Text and item location entries:

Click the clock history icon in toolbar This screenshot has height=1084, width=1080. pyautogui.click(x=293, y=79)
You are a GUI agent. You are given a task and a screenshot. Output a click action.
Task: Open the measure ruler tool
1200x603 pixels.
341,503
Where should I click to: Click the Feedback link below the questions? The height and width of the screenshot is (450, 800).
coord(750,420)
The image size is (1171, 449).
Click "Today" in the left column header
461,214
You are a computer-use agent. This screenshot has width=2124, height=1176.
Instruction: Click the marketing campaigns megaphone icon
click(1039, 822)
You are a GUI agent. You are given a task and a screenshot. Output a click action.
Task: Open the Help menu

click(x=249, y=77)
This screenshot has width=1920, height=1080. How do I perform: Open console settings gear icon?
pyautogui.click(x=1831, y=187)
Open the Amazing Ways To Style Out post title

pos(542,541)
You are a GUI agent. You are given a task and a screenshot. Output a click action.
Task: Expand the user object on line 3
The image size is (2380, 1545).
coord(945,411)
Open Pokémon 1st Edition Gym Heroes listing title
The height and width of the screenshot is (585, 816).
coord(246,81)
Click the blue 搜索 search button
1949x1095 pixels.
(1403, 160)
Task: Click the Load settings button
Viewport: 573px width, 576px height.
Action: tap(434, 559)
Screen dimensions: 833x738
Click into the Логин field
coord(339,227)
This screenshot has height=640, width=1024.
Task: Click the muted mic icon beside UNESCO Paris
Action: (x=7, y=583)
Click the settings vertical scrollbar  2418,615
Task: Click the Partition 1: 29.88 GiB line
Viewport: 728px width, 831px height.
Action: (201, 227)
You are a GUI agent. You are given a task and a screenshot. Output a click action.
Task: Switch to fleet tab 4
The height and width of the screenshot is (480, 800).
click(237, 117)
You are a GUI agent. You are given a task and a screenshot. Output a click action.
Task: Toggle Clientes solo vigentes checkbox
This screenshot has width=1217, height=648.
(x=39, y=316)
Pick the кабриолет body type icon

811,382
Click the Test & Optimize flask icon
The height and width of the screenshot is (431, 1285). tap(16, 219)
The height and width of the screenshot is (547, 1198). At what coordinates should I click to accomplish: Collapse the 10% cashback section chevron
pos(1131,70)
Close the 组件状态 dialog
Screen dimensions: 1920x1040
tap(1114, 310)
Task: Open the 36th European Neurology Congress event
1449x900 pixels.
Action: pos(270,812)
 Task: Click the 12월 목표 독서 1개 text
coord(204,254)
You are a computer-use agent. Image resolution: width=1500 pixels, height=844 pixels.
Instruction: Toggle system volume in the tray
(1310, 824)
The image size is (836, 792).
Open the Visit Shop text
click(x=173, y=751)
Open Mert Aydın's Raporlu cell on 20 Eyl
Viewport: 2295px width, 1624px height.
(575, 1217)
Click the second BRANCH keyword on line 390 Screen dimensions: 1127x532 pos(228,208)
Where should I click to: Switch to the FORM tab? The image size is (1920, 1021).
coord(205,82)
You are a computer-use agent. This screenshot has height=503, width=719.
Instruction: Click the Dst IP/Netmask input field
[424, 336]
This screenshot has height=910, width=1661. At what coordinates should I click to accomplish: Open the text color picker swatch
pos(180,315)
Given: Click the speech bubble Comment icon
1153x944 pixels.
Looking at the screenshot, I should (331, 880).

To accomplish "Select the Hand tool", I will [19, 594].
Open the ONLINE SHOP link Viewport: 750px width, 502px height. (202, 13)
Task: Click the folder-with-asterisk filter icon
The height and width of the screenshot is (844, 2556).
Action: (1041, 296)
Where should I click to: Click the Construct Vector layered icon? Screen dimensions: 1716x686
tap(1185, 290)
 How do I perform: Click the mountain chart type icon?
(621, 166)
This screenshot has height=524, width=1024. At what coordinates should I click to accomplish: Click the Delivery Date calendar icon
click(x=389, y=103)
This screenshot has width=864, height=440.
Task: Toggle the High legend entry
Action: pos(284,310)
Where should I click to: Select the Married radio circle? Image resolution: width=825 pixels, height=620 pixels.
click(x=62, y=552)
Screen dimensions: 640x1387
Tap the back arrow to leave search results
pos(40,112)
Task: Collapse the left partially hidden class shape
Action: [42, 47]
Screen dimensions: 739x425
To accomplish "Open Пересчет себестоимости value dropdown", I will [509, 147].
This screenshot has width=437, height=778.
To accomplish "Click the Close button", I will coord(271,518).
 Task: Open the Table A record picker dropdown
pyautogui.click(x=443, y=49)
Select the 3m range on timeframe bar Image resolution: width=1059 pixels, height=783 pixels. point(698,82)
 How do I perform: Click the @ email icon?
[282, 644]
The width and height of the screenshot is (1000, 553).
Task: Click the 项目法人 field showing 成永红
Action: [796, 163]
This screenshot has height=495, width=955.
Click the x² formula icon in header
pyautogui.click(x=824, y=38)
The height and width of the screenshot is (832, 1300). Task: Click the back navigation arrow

AIM —
Output these lines as a JSON list of strings, one string per line, covering every row and leaving out blank lines.

FULL ANSWER —
[
  "Click the clock history icon in toolbar This screenshot has height=1084, width=1080. pyautogui.click(x=293, y=79)",
  "You are a GUI agent. You are given a task and a screenshot. Output a click action.",
  "Task: Open the measure ruler tool",
  "1200x603 pixels.",
  "341,503",
  "Where should I click to: Click the Feedback link below the questions? The height and width of the screenshot is (450, 800).",
  "coord(750,420)",
  "The image size is (1171, 449).",
  "Click \"Today\" in the left column header",
  "461,214",
  "You are a computer-use agent. This screenshot has width=2124, height=1176.",
  "Instruction: Click the marketing campaigns megaphone icon",
  "click(1039, 822)",
  "You are a GUI agent. You are given a task and a screenshot. Output a click action.",
  "Task: Open the Help menu",
  "click(x=249, y=77)",
  "This screenshot has width=1920, height=1080. How do I perform: Open console settings gear icon?",
  "pyautogui.click(x=1831, y=187)",
  "Open the Amazing Ways To Style Out post title",
  "pos(542,541)",
  "You are a GUI agent. You are given a task and a screenshot. Output a click action.",
  "Task: Expand the user object on line 3",
  "The image size is (2380, 1545).",
  "coord(945,411)",
  "Open Pokémon 1st Edition Gym Heroes listing title",
  "The height and width of the screenshot is (585, 816).",
  "coord(246,81)",
  "Click the blue 搜索 search button",
  "1949x1095 pixels.",
  "(1403, 160)",
  "Task: Click the Load settings button",
  "Viewport: 573px width, 576px height.",
  "Action: tap(434, 559)",
  "Screen dimensions: 833x738",
  "Click into the Логин field",
  "coord(339,227)",
  "This screenshot has height=640, width=1024.",
  "Task: Click the muted mic icon beside UNESCO Paris",
  "Action: (x=7, y=583)",
  "Click the settings vertical scrollbar  2418,615",
  "Task: Click the Partition 1: 29.88 GiB line",
  "Viewport: 728px width, 831px height.",
  "Action: (201, 227)",
  "You are a GUI agent. You are given a task and a screenshot. Output a click action.",
  "Task: Switch to fleet tab 4",
  "The height and width of the screenshot is (480, 800).",
  "click(237, 117)",
  "You are a GUI agent. You are given a task and a screenshot. Output a click action.",
  "Task: Toggle Clientes solo vigentes checkbox",
  "This screenshot has width=1217, height=648.",
  "(x=39, y=316)",
  "Pick the кабриолет body type icon",
  "811,382",
  "Click the Test & Optimize flask icon",
  "The height and width of the screenshot is (431, 1285). tap(16, 219)",
  "The height and width of the screenshot is (547, 1198). At what coordinates should I click to accomplish: Collapse the 10% cashback section chevron",
  "pos(1131,70)",
  "Close the 组件状态 dialog",
  "Screen dimensions: 1920x1040",
  "tap(1114, 310)",
  "Task: Open the 36th European Neurology Congress event",
  "1449x900 pixels.",
  "Action: pos(270,812)",
  " Task: Click the 12월 목표 독서 1개 text",
  "coord(204,254)",
  "You are a computer-use agent. Image resolution: width=1500 pixels, height=844 pixels.",
  "Instruction: Toggle system volume in the tray",
  "(1310, 824)",
  "The image size is (836, 792).",
  "Open the Visit Shop text",
  "click(x=173, y=751)",
  "Open Mert Aydın's Raporlu cell on 20 Eyl",
  "Viewport: 2295px width, 1624px height.",
  "(575, 1217)",
  "Click the second BRANCH keyword on line 390 Screen dimensions: 1127x532 pos(228,208)",
  "Where should I click to: Switch to the FORM tab? The image size is (1920, 1021).",
  "coord(205,82)",
  "You are a computer-use agent. This screenshot has height=503, width=719.",
  "Instruction: Click the Dst IP/Netmask input field",
  "[424, 336]",
  "This screenshot has height=910, width=1661. At what coordinates should I click to accomplish: Open the text color picker swatch",
  "pos(180,315)",
  "Given: Click the speech bubble Comment icon",
  "1153x944 pixels.",
  "Looking at the screenshot, I should (331, 880).",
  "To accomplish \"Select the Hand tool\", I will [19, 594].",
  "Open the ONLINE SHOP link Viewport: 750px width, 502px height. (202, 13)",
  "Task: Click the folder-with-asterisk filter icon",
  "The height and width of the screenshot is (844, 2556).",
  "Action: (1041, 296)",
  "Where should I click to: Click the Construct Vector layered icon? Screen dimensions: 1716x686",
  "tap(1185, 290)",
  " How do I perform: Click the mountain chart type icon?",
  "(621, 166)",
  "This screenshot has height=524, width=1024. At what coordinates should I click to accomplish: Click the Delivery Date calendar icon",
  "click(x=389, y=103)",
  "This screenshot has width=864, height=440.",
  "Task: Toggle the High legend entry",
  "Action: pos(284,310)",
  "Where should I click to: Select the Married radio circle? Image resolution: width=825 pixels, height=620 pixels.",
  "click(x=62, y=552)",
  "Screen dimensions: 640x1387",
  "Tap the back arrow to leave search results",
  "pos(40,112)",
  "Task: Collapse the left partially hidden class shape",
  "Action: [42, 47]",
  "Screen dimensions: 739x425",
  "To accomplish \"Open Пересчет себестоимости value dropdown\", I will [509, 147].",
  "This screenshot has width=437, height=778.",
  "To accomplish \"Click the Close button\", I will coord(271,518).",
  " Task: Open the Table A record picker dropdown",
  "pyautogui.click(x=443, y=49)",
  "Select the 3m range on timeframe bar Image resolution: width=1059 pixels, height=783 pixels. point(698,82)",
  " How do I perform: Click the @ email icon?",
  "[282, 644]",
  "The width and height of the screenshot is (1000, 553).",
  "Task: Click the 项目法人 field showing 成永红",
  "Action: [796, 163]",
  "This screenshot has height=495, width=955.",
  "Click the x² formula icon in header",
  "pyautogui.click(x=824, y=38)",
  "The height and width of the screenshot is (832, 1300). Task: Click the back navigation arrow"
]